Cintas has announced that its direct sale and rental distribution centers (DCs) located in its Chicago facility have achieved zero waste. For this, the company has been awarded Gold level under the TRUE (Total Resource Use and Efficiency) certification. Administered by Green Business Certification Inc. (GBCI), TRUE helps facilities define, pursue, and achieve zero waste goals while becoming more resource efficient.
How they did it
Cintas’ Chicago DCs were certified Gold as a result of diverting more than 90% of its waste stream from landfill and incineration, having a zero-waste policy in place, and meeting the TRUE certification requirements over the past 12 months. The facility services the regional Cintas rental locations and includes large production areas dedicated to shipping and receiving all types of products, including garments for its largest direct sale and rental customers in the hospitality, gaming, healthcare. and airline industries, among others.
TRUE certified spaces are environmentally responsible, more resource efficient, and help turn waste into savings and additional income streams. By closing the loop, they cut greenhouse gases, manage risk, reduce litter and pollution, reinvest resources locally, create jobs, and add more value for their company and community. TRUE also certifies events to improve their sustainability.
More and more companies from varying industries are striving to become zero waste. In February, Perdue Farms‘ harvest operation in Lewiston Woodville, North Carolina, received GreenCircle Zero Waste to Landfill certification. This marks the first time a poultry company has achieved that type of certification in the United States, according to Perdue.
All of the waste materials that leave the Lewiston Woodville facility avoid the landfill via GreenCircle’s acceptable means of diversion, Perdue said.
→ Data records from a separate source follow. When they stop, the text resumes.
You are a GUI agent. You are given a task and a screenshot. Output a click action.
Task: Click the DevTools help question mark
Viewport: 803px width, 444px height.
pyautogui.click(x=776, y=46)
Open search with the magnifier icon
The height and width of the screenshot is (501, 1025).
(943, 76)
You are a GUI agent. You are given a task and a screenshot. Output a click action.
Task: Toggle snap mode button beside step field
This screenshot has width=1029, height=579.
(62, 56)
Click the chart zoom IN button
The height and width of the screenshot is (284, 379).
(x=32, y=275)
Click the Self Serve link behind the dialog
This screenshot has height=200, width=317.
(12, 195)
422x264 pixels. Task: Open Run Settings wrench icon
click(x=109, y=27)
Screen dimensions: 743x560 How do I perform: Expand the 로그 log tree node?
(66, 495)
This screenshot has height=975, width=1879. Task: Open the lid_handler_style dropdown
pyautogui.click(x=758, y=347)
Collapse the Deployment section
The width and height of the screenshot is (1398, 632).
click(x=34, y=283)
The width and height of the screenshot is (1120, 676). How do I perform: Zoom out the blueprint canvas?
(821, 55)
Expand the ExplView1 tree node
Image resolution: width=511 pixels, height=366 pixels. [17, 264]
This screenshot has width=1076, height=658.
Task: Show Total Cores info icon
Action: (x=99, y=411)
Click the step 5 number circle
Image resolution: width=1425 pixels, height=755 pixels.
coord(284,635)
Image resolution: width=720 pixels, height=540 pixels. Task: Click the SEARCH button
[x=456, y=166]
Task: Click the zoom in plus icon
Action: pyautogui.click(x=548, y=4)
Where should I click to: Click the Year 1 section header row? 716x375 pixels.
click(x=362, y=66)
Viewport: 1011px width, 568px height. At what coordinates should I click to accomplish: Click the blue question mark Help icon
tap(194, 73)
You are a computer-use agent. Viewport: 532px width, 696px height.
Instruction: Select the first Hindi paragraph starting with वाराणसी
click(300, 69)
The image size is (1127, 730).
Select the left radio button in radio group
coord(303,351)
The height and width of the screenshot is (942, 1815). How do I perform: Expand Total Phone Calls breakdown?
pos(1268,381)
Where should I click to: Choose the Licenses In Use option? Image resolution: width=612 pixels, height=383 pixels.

That includes reuse, recycling, and waste-to-energy.
And in January, Vanderbilt University committed to achieving zero waste by 2030. The university anticipates reaching a 90% diversion rate from landfill through a master plan that accelerates current efforts.
Vanderbilt reports having already reached a 47% diversion rate. According to the university’s Zero Waste Master Plan published in January 2019, the school’s per capita annual waste generation in 2018, including landfill trash and recycling — and excluding construction and demolition waste — was 660 pounds or 1.8 pounds per day. Vanderbilt noted that this was substantially lower than the national average of 4.5 pounds per day per person.